Ob die Türkei Überflugrechte zum Lufttransport nach Rumänien gewährt, dürfte mehr als fraglich sein, auch wenn sie die Konvention nicht unterzeichnet hat.

Es ist daher für die USA von größtem Interesse, die der Ukraine zugesagte Streumunition baldmöglichst, unhinterfragt und ohne rechtliche Hindernisse durch das deutsche Bundesgebiet nach Polen und von dort zur Ukraine transportieren zu können.

Dr. Steinmeiers Bemerkung muss als öffentliche Mahnung angesehen werden, den USA entgegen dem deutschen Kriegswaffenkontrollgesetz keine rechtlichen Hindernisse für den Transport von Streumunition durch das Bundesgebiet in den Weg zu legen.

Dies auch im Gegensatz zu Artikel II Absatz 1 des Abkommens vom 19. Juni 1951 zwischen den Parteien des Nordatlantikvertrags über die Rechtsstellung ihrer Truppen (Nato-Truppenstatut), welcher die Entsendestaaten verpflichtet, das Recht des Aufnahmestaates, also das deutsche Kriegswaffenkontrollgesetz zu achten.

Dr. Steinmeier ist rechtlich zu gut beschlagen und beraten, als dass ich seine Bemerkung als fahrlässigen Ausrutscher werten könnte, sondern ich muss sie als bewusst vorgebracht ansehen, um den Transport von US-Streumunition durch das Bundesgebiet zu fördern, zumal Dr. Steinmeier auch bemerkte, dass die Ukraine diese Waffen benötige.

Gemäß Artikel 59 Grundgesetz vertritt der Bundespräsident "den Bund völkerrechtlich"., d.h. er ist unter anderem vollständig an die für den Bund geltenden völkerrechtlichen Bestimmungen gebunden.

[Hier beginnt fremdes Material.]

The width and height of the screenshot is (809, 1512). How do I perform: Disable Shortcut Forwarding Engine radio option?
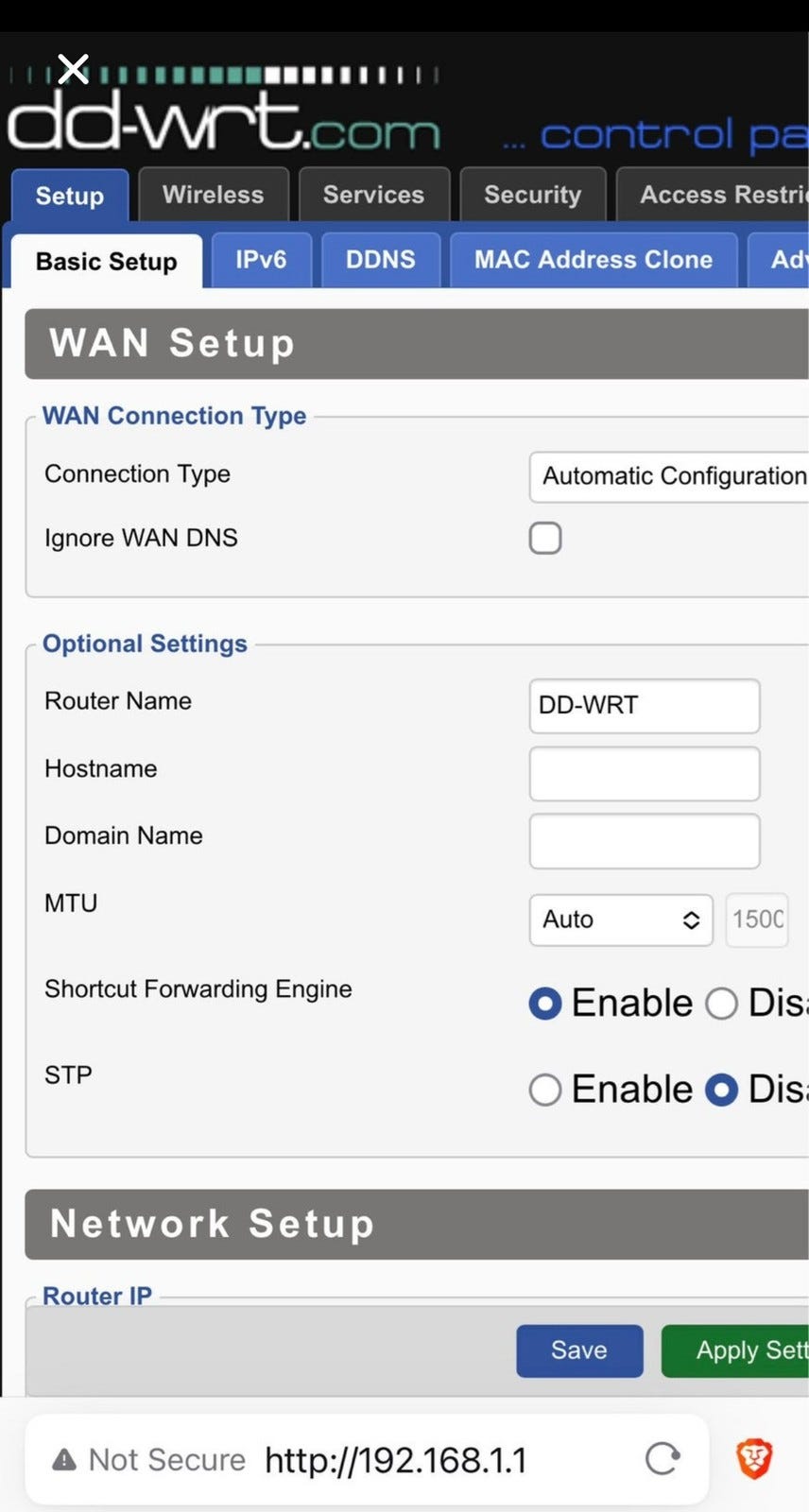point(721,1003)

Dazu gehört auch das Abkommen zur Ächtung von Streumunition, das vom Bundestag als "Gesetz zu dem Übereinkommen vom 30. Mai 2008 über Streumunition" beschlossen wurde (Bundesgesetzblatt Jahrgang 2009, Teil II, Nr. 17 ) und die Ratifikation des Abkommens durch die Bundesrepublik Deutschland abschloss.

Die Ratifikationsurkunde ist (neben denen weiterer 110 Staaten) gemäß Abkommen bei den Vereinten Nationen hinterlegt als Ausweis gegenüber diesen Nationen und dem Generalsekretär der Vereinten Nationen dafür, dass Deutschland als Rechtsstaat im Innern die Regeln dieses Abkommens zum Humanitären Völkerrecht ohne Wenn und Aber umsetzen wird, wie es in der Gesetzverkündung vom 6. Juni 2009 vorgesehen ist.

Ein Vorbehalt, dass man gegebenenfalls den USA "nicht in den Arm fallen" dürfe, ist darin nicht niedergeschrieben.

Dr. Steinmeiers Äußerung ist meiner Meinung nach auch unter diesem Gesichtspunkt ein Verstoß gegen § 20a, Abs (1), Nummer 3 in Verbindung mit Nummer 1 Kriegswaffenkontrollgesetz.

Ich bitte Sie daher, im Sinne dieser Strafanzeige zu ermitteln. Sollten Sie nicht zuständig sein, so bitte ich Sie, die Anzeige an die zuständige Stelle weiterzuleiten.

Ich bitte Sie, mir den Eingang zu bestätigen und mir das Aktenzeichen mitzuteilen.